• **Page extract**:
# Circular watermark in images



## Jethro (Jan 18, 2020)

I just bought a Laowa 100mm macro lens, and I've used it with the EF-RF adaptor. Two problems:
1. It forces a 1.6 cropping ratio (no others available) &
2. Through the EVF (and the back screen) I get a circular watermark on screen as below:




This watermark stays in the saved image. *But* when I download the image into Lightroom, while the watermark initially appears on screen, when it prepares 'standard previews', the watermark disappears - and doesn't seem to be in the actual image! My suspicion is that it is showing the 1.6 crop on screen. But it doesn't do that when I attach an EF-S lens.

Any ideas about either of the above issues? I've tried the lens on my 6D and it doesn't seem to be cropping, and the watermark isn't there. The EOS R is certainly recognising the lens, because it can control aperture, and the 'lens aperture correction' recognises the specific lens. I've tried turning off the corrections, and that doesn't make any difference.


----------



## bhf3737 (Jan 18, 2020)

Is the "Lens Aberration Correction" set to ON? If so, turning it off may remove those circles. I remember some old Sigma lenses showed something similar when the aberration correction was on.

• **What this exercise asks**:
- 1) In the watermark thread, what cropping ratio does the adapted lens force on the camera?
- 2) Repeat the watermark thread word for word from "This watermark stays" up to and including "an EF-S lens.".

• **Data shown**:
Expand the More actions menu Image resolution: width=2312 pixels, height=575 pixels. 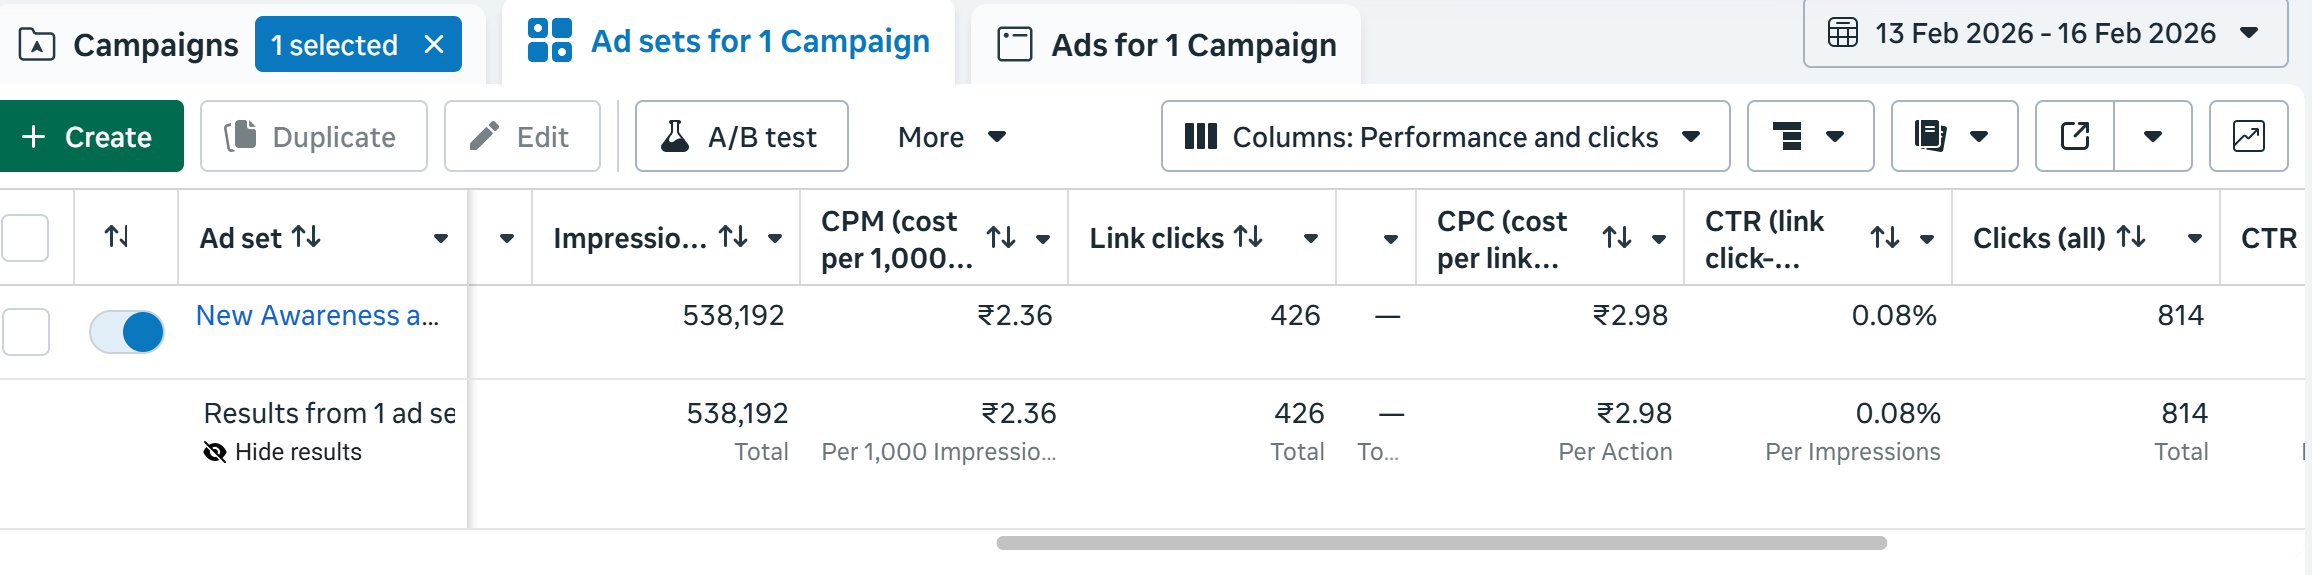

• **Solutions by task**:
- 1) A 1.6 cropping ratio, with no others available.

- 2)
This watermark stays in the saved image. *But* when I download the image into Lightroom, while the watermark initially appears on screen, when it prepares 'standard previews', the watermark disappears - and doesn't seem to be in the actual image! My suspicion is that it is showing the 1.6 crop on screen. But it doesn't do that when I attach an EF-S lens.